U.S. Park Police confirmed that the students were in violation of federal law and their impromptu performance constituted a demonstration in an area that must remain “completely content neutral.”
“The area they were standing in and singing is an area that is restricted for this type of activity,” said Sgt. David Schlosser. “The United States Park Police is absolutely content-neutral when it comes to any sort of demonstrations in these areas.” Schlosser explained that performances, regardless of content, are banned to “maintain a contemplative and reverent area for the Lincoln Memorial, for the other guests and visitors.”
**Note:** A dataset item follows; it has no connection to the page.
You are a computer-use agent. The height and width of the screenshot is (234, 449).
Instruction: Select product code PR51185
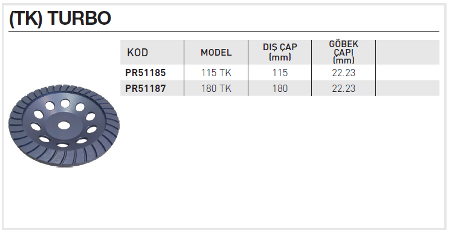pyautogui.click(x=146, y=73)
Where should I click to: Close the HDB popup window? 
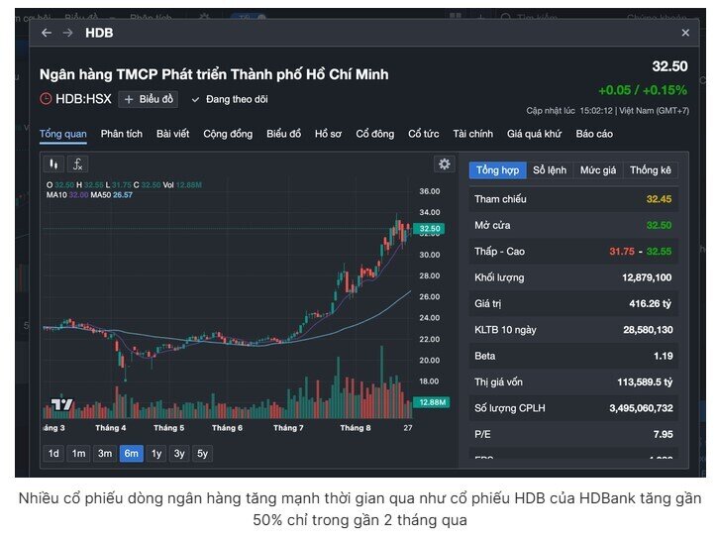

Schlosser said the students would have been in compliance had they moved approximately 25 steps from where they were standing.
“It’s not the content of their activity – that being the national anthem – it’s the location,” he said. “A couple steps and it would have been no problem whatsoever.”
Instead of doing as they were instructed, Gassman said the students resumed the song – an impromptu form of civil disobedience. “If their idea of civil disobedience is singing the national anthem, then so be it,” Gassman said. “Let them disobey.”
Yes, the Lincoln Memorial is public property. And the National Anthem is a patriotic song!
But it’s perfectly reasonable to have content-neutral restrictions on otherwise lawful activity so that visitors can enjoy the monuments in quiet reflection. The courts have long recognized that, while freedom of speech and assembly are our most cherished rights, they’re still subject to reasonable restrictions in terms of time, place, and manner to serve legitimate public interests.
If the Park Police allowed YAF kids to sing the Star Spangled Banner, they’d pretty much have to allow anyone to sing or say anything. And the Memorial would be a cacophony of protesters rather than a national treasure.
My wife and I took a lot of our wedding day photos around the National Mall and its monuments. And one actually has to get permits to do wedding photography at the more popular ones. On the surface, that’s bureaucratic and petty. But, otherwise, the ability of the public to enjoy the monuments they’ve often traveled a long way to see would be ruined by a constant stream of wedding parties blocking their access.
I don’t like any of this. But there are trade-offs when dealing with very popular public goods. And a polite admonishment from a security guard to please move back 25 steps strikes me as a perfectly reasonable balance.